European Commission Breaches International Law on Ship Recycling

EC Breaches International Law on Ship Recycling File, Independent Lawyers Say

NGO Platforms Calls for Public Disclosure of European Council Legal Analysis 

17 December 2012 (Brussels) – The European Commission’s proposed regulation on ship recycling is illegal, according to two independent legal experts whose legal opinions were publicly released today. The NGO Shipbreaking Platform, a global coalition of environmental, human rights and labour rights organisations, prompted two legal analyses, one by the Center for International Environmental Law (CIEL) and the other by Dr. Ludwig Krämer, the former chief counsel to the European Commission. Both reports conclude that the European Commission has greatly overstepped its authority by attempting to unilaterally depart from its international legal obligations under the Basel Convention.  

The NGO Platform has also written a letter to the European Council asking that their legal analysis be released in the public interest [1].

The proposed regulation seeks to remove end-of-life ships from the European Waste Shipment Regulation, which is the EU’s implementing legislation of the Basel Convention on the Control of Transboundary Movements of Hazardous Wastes and their Disposal, and the Basel Ban Amendment, which prohibits the export of all forms of hazardous waste from EU Member States to non-OECD countries. The Basel Convention includes ships under its regime when they are to be recycled or disposed of and when they contain hazardous materials. Both the EU and each EU Member State have ratified the Basel Convention and the Basel Ban.

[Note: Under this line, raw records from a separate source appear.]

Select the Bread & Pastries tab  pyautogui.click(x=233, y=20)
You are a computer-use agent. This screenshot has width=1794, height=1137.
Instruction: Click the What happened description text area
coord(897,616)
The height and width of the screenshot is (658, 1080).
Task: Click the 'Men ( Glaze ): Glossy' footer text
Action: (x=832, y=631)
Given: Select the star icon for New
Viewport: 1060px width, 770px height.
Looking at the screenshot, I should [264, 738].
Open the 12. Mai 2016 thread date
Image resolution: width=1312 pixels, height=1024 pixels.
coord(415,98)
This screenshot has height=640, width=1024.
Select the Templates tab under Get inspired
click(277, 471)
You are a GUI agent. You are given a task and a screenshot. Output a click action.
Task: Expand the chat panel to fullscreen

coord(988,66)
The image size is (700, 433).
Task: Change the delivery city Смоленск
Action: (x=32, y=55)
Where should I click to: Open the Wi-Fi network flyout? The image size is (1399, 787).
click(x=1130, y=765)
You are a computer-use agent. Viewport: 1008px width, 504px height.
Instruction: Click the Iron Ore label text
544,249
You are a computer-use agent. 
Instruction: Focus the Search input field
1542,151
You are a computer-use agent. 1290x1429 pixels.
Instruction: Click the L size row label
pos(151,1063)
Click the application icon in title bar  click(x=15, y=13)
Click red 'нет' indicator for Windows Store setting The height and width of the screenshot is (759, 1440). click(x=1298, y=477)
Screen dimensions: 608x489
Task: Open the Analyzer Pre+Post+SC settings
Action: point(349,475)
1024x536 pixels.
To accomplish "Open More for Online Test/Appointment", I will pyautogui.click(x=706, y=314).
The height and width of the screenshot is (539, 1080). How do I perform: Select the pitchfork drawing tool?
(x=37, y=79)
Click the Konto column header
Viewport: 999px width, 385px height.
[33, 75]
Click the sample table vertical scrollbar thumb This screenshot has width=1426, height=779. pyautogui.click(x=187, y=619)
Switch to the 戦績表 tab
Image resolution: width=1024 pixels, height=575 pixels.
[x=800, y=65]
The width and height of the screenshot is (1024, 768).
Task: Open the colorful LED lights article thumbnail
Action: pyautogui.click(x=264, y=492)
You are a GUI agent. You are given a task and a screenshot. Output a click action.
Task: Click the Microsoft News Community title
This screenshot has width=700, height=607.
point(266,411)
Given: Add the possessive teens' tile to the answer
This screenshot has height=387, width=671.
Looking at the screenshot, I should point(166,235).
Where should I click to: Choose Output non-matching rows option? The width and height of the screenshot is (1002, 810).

The legal opinions released today both find that the European Commission’s proposal not only undermined the Basel Ban, which Europe has implemented and championed,  but that it is also illegal under the Basel Convention. Dr. Krämer’s legal analysis [2] concludes that “any proposal to remove ships from the Waste Shipment Regulation is in breach of EU and EU Member States’ legal obligations under the Basel Convention.” CIEL’s legal analysis authored by David Azoulay,[3] was also in agreement, concluding that “the EU’s Proposed Legislation attempting to unilaterally exempt a certain category of hazardous waste covered by the Basel Convention, namely end-of-life ships, from the control mechanisms of the Convention is illegal under international law and EU law.”

With two independent legal analyses concluding the same, the Platform assumes the European Council Legal Services must hold similar concerns over legality. The legal opinion was already distributed to EU Member States and is expected to carry some weight in the EU co-decision making process, both in the EU Council and the EU Parliament. According to EU legislation, and existing case law, Council Legal opinions that are in the public interest should be released.

“The European Commission’s disregard for their legal obligations under the Basel Convention is inexplicable, as this move by the EC would further facilitate the export of our toxic end-of-life ships to Asia,” said the NGO Shipbreaking Platform’s Executive Director, Patrizia Heidegger.  ”But now there is growing resistance against this possible breach of international law.”

The EC proposal on ship recycling was published on 23 March 2012. Members of the European Parliament have to send by today their amendments to the proposal. The Parliament is expected to hold the first plenary discussion on this file early next year. The NGO Shipbreaking Platform secretariat in Brussels and its 17 member organisations call on the European Parliament and the European Council to amend the proposed regulation to strictly adhere to EU Basel obligations.